The growing popularity of biodiesel as an alternative to petroleum-derived diesel fuel has created a dramatic increase in the production of crude glycerol. Currently crude glycerol has a low market value and many biodiesel producers are treating the crude glycerol as a waste product. If biodiesel is to succeed as an alternative to petroleum-based fuels, it is essential that the crude glycerol produced is processed/refined cost effectively into a value-added product. Oleaginous microorganisms have the ability to use many different types of carbon sources and convert them into oils that can then be used for the production of fuels. The purpose of this study is to investigate the feasibility of oleaginous microorganisms to utilize glycerol as a carbon source for the production of oils. The study will focus on the oleaginous yeast species Rhodotorula glutinis. The study will investigate the growth and lipid production kinetics of R. glutinis grown on pure glycerol as the sole carbon source.
A Metabolic Approach for Increasing Lipid Storage in Y. Lipolytica Grown on Glycerol., C.E. Hodgman, B.Y. Tao, Purdue University, West Lafayette, IN, USA.

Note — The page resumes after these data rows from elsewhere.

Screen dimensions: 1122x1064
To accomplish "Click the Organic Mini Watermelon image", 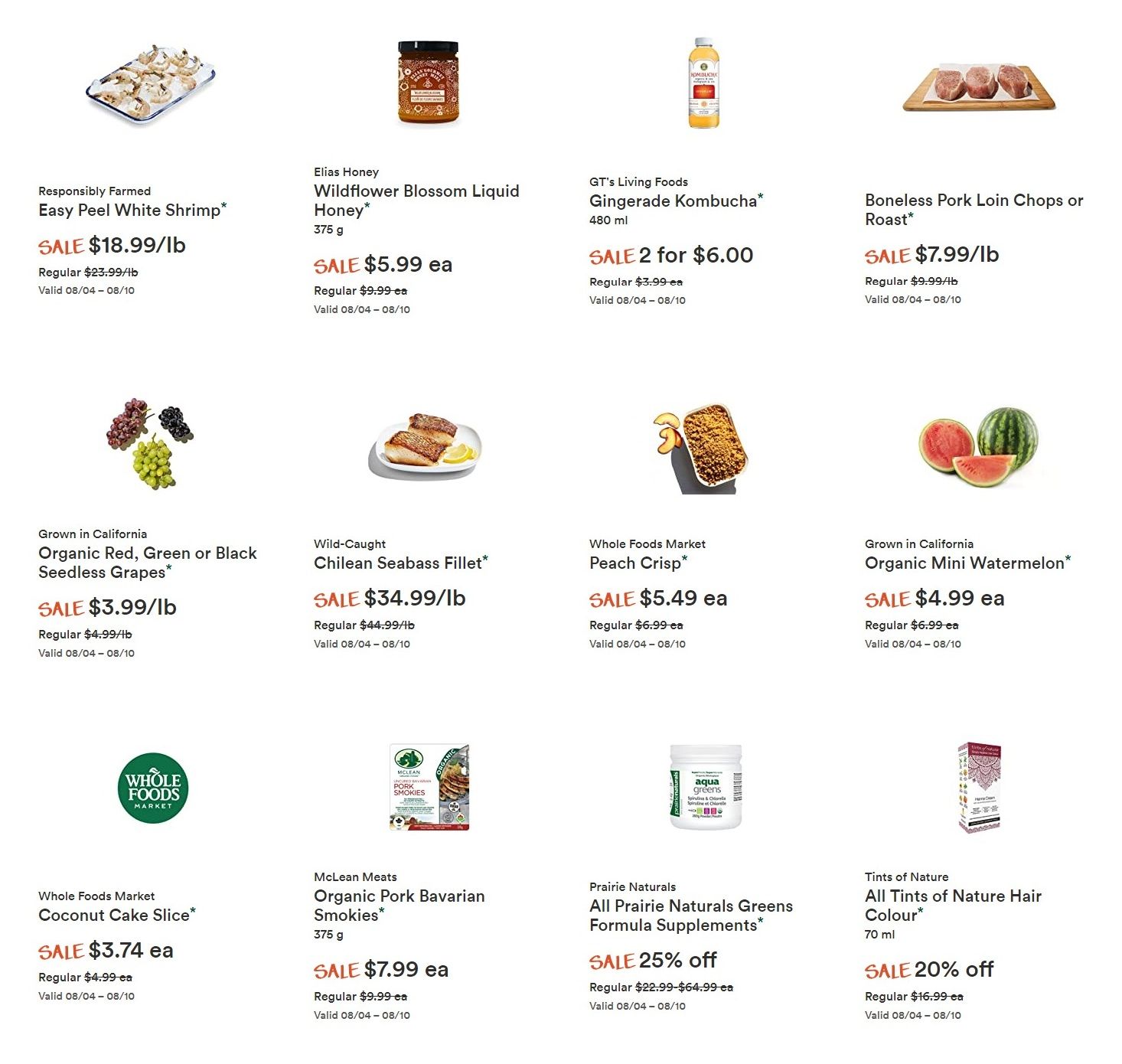I will [979, 446].
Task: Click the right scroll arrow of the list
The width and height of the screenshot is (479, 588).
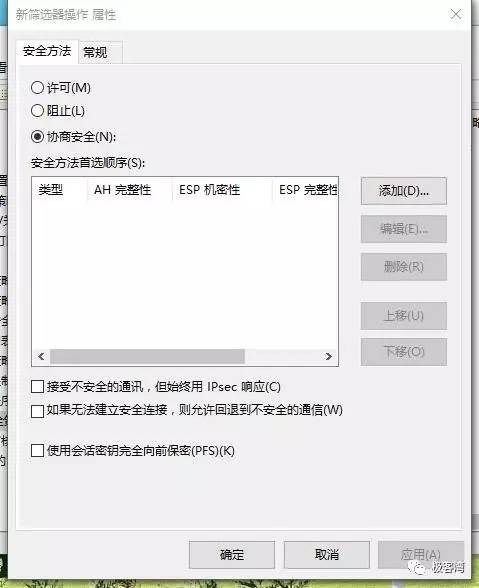Action: 329,356
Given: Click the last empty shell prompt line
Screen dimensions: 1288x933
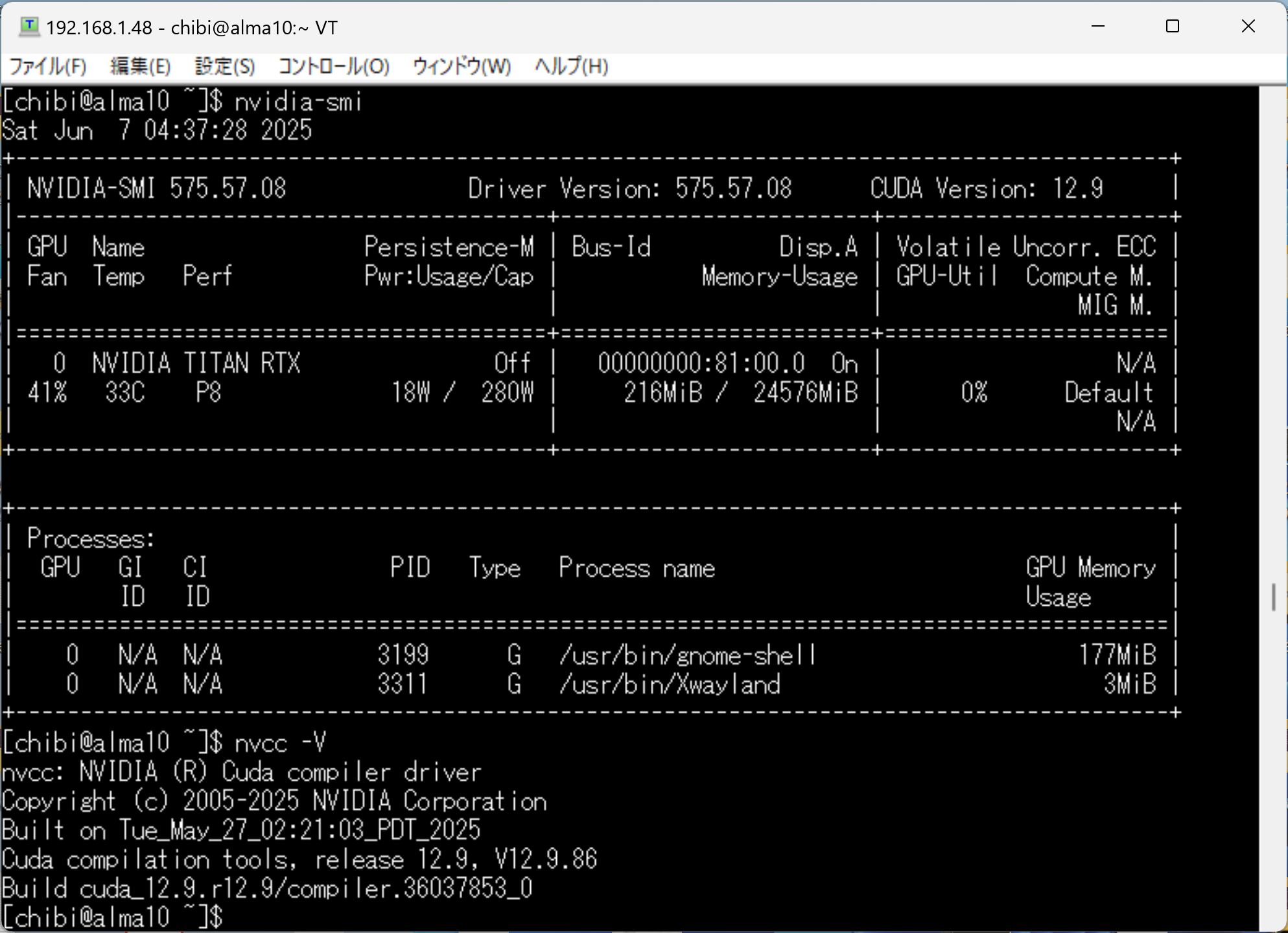Looking at the screenshot, I should click(113, 917).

By 2022, biodiesel is mandated to reach 1 billion gallons of annual production. Biodiesel is made from the lipids of any biological material. To make biodiesel, 90% of the lipids are converted to biodiesel while 10% is leftover as industrial glycerol. The success of the biodiesel industry depends on: 1) finding additional sources of oil and 2) a profitable use for industrial glycerol. Through fermentation, glycerol can be used as a feed stock for the oleaginous yeast, Y. lipolytica, and converted back into oil for additional biodiesel production. Y. lipolytica is known to grow well on industrial glycerol, store large amounts of lipids, and is relatively easy to genetically manipulate. We are looking to increase the rate of glycerol consumption in the cell to increase the rate of lipid storage. This is accomplished by overexpressing glycerol 3-phosphate dehydrogenase, a key enzyme in glycerol metabolism. The yeast is grown aerobically in a continuous bioreactor with excess glycerol under nitrogen limiting conditions to induce lipid storage. Preliminary results with the native strain yield 14 g dry biomass/L and 4 g lipids/L (30% total mass) at steady state. The genetically modified strain is compared to the wild type strain in terms of total dry mass, percent and composition of lipids, and rate of glycerol consumption.